ACTIONS TO TAKE:
(1) Please decide whether each statement below agrees with the text on Equilibrium Propagation, answering yes or no and quoting the deciding words: (a) The work models network states as deterministic points. (b) The Contrastive Hebbian Learning update is shown to require convexity. (c) The paper includes one figure.
(2) In the text on Equilibrium Propagation, which values of β does theorem 3.1 assign to the nudged and free Gibbs distributions?
(3) Resume the text on Equilibrium Propagation, carrying it on from its final line.

We liberate Equilibrium Propagation (EP) from the limit of infinitesimal perturbations by establishing a finite-nudge foundation for local credit assignment. By modeling network states as Gibbs-Boltzmann distributions rather than deterministic points, we prove that the gradient of the difference in Helmholtz free energy between a nudged and free phase is exactly the difference in expected local energy derivatives. This validates the classic Contrastive Hebbian Learning update as an exact gradient estimator for arbitrary finite nudging, requiring neither infinitesimal approximations nor convexity. Furthermore, we derive a generalized EP algorithm based on the path integral of loss-energy covariances, enabling learning with strong error signals that standard infinitesimal approximations cannot support.

Paper Structure

This paper contains 13 sections, 7 theorems, 38 equations, 1 figure.

Key Result

theorem 3.1

Under Assumption as:regularity, the gradient of the stochastic contrastive objective $J(\theta)$ is given exactly by the difference between the expected partial derivative of the energy under the nudged ($\beta=1$) and free ($\beta=0$) Gibbs distributions:

Figures (1)

DATA EXTRACT:
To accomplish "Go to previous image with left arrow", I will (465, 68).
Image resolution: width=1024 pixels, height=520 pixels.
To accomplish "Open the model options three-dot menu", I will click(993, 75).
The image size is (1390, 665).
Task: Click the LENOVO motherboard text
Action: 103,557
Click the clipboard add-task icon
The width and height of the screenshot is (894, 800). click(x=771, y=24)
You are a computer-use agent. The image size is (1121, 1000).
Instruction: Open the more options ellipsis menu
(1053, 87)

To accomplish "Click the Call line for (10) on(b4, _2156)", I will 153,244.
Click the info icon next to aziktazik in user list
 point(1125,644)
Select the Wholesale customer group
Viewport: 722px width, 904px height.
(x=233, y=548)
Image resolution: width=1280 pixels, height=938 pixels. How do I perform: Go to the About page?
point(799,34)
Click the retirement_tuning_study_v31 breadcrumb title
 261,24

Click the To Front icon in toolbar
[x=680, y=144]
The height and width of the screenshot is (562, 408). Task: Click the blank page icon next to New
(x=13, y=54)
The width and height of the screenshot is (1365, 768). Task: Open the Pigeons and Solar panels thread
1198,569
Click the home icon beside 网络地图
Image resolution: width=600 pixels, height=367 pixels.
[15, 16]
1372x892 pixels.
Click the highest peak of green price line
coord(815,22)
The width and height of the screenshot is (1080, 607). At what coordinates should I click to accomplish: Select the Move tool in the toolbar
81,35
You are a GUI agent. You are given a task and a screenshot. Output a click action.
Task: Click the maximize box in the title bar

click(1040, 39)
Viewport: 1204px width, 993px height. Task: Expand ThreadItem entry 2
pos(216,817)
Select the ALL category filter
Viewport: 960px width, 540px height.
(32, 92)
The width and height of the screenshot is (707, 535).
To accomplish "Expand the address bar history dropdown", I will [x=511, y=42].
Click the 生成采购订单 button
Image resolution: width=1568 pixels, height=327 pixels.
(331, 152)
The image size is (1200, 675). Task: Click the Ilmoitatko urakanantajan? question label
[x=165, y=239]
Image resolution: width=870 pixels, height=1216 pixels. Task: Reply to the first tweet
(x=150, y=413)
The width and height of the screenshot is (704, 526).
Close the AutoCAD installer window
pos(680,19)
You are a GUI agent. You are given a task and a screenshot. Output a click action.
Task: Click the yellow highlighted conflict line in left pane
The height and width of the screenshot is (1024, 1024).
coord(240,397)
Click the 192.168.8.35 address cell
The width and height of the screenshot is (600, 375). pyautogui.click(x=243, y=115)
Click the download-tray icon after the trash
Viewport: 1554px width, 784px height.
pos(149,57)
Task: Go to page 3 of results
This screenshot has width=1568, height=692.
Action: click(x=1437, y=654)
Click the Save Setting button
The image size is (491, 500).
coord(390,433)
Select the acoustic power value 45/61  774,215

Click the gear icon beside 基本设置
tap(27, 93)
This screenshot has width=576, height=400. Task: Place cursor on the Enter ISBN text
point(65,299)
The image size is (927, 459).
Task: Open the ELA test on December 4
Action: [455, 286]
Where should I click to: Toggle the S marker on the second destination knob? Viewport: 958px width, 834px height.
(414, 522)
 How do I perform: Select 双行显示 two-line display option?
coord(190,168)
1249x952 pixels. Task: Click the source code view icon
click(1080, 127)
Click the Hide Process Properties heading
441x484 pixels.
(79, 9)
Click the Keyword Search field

ANSWERS PROVIDED:
(1)
(a) No: "By modeling network states as Gibbs-Boltzmann distributions rather than deterministic points"
(b) No: "requiring neither infinitesimal approximations nor convexity"
(c) Yes: "This paper contains 13 sections, 7 theorems, 38 equations, 1 figure."

(2) The nudged distribution has β=1 and the free distribution has β=0.

(3)
  • Figure 1: Thermodynamic validation on Fashion--MNIST. Experiments utilize a single hidden-layer energy-based network with $\texttt{tanh}$ units. (A) Gradient Alignment: Cosine similarity between the practical contrastive update $\hat{g}(\beta)$ and two references: the supervised backprop gradient $\nabla \mathcal{L}_{\mathrm{sup}}$ and the true free-energy gradient $\nabla J_\beta$. Alignment improves monotonically with $\beta$, confirming that large nudges remain gradient-like. (B) Signal-to-Noise Ratio: SNR of the state perturbation $\Delta s = s_\beta - s_0$. Finite nudging ($\beta \to 1$) yields high SNR, whereas infinitesimal nudges ($\beta \lesssim 10^{-2}$) are dominated by sampling noise. (C) Test Accuracy: Finite-nudge ($\beta=1.0$) and path-integral EP achieve $\sim 80\%$ accuracy, closely tracking standard backprop. Classical infinitesimal EP ($\beta=0.01$) fails to learn.

Theorems & Definitions (20)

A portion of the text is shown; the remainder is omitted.